= Tasks =
a. Could you output the stretch from "I am concerned" through "an ‘‘individual’’ reaction time." in the PsychoPy timing post below, copied word for word?
b. Can you carry on the post about reaction-time accuracy in PsychoPy, picking up after its final sentence?

= Text block =
Accuracy of core.Clock() in recording reaction time

I am using psychopy to conduct an linguistic experiment where segments of sentences are to be viewed by subjects,and their time spent in reading each segment will be recorded as reaction time. I choose core.Clock() to record the reaction time as follows:

timer=core.Clock()
display=visual.TextStim(win,color=[1,1,1])
display.draw()
win.flip()
core.wait(0)
timer.reset() #reset the time to be 0
key_list=key.wait() #wait until the subject responds
timeUsed=timer.getTime() #get the the time used by the subject to respond since a stimulus is displayed.
But the documentation of psychopy reminds that ----

''Using Clocks to time stimuli is not very accurate because it fails to account for the fact one frame on your monitor has a fixed frame rate ‘’.Presenting Stimuli — PsychoPy v2023.2.3

I am concerned about the accuracy of the time recording in my experiment ,though in my experiment no time duration is set in advance to display any text stimulus as the sample code shown in Presenting Stimuli — PsychoPy v2023.2.3 and all that is needed to do is to wait until the subject’s press on the key and record an ‘‘individual’’ reaction time.

So my question is :

When I just wait for the subject’s reaction and record the time ,rather than make each stimulus be displayed for a fixed ammount of time , will inaccuracy caused by frame rate occur ?

= Source information =

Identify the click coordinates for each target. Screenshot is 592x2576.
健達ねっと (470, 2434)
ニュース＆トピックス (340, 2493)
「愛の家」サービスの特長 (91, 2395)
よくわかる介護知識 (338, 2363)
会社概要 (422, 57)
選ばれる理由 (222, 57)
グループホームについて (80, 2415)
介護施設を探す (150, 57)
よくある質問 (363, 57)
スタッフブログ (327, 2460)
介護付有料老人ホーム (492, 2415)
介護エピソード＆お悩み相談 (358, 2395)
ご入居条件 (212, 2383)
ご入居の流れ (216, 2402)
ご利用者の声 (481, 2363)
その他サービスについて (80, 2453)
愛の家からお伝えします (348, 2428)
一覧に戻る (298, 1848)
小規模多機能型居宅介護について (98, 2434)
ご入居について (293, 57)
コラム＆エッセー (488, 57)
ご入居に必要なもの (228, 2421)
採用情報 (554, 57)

= Written answers =
a.
I am concerned about the accuracy of the time recording in my experiment ,though in my experiment no time duration is set in advance to display any text stimulus as the sample code shown in Presenting Stimuli — PsychoPy v2023.2.3 and all that is needed to do is to wait until the subject’s press on the key and record an ‘‘individual’’ reaction time.

b.
And if anyone could explain more specific about how a fixed frame rate would affect timing ,that would be helpful because I thought for a long time and seached a lot but still cannot figure out the details about the frame rate effect on time recording.

Thank you very much!

I think the code you posted should avoid the frame issue.

If you were trying to get people to respond during a dynamic display, which typically takes the form of a loop that includes a win.flip() to display each frame of the animation, then the RTs you would get would be multiples of the duration of a single frame because it would only check for a response once per refresh. If you are asking for RTs with a static display, which does not require a loop timed on win.flip(), the framerate should be irrelevant.

In your code you’re just waiting for a keypress and the screen doesn’t need to refresh while it’s waiting for the keypress, so the framerate should be irrelevant and you should get a precise RT.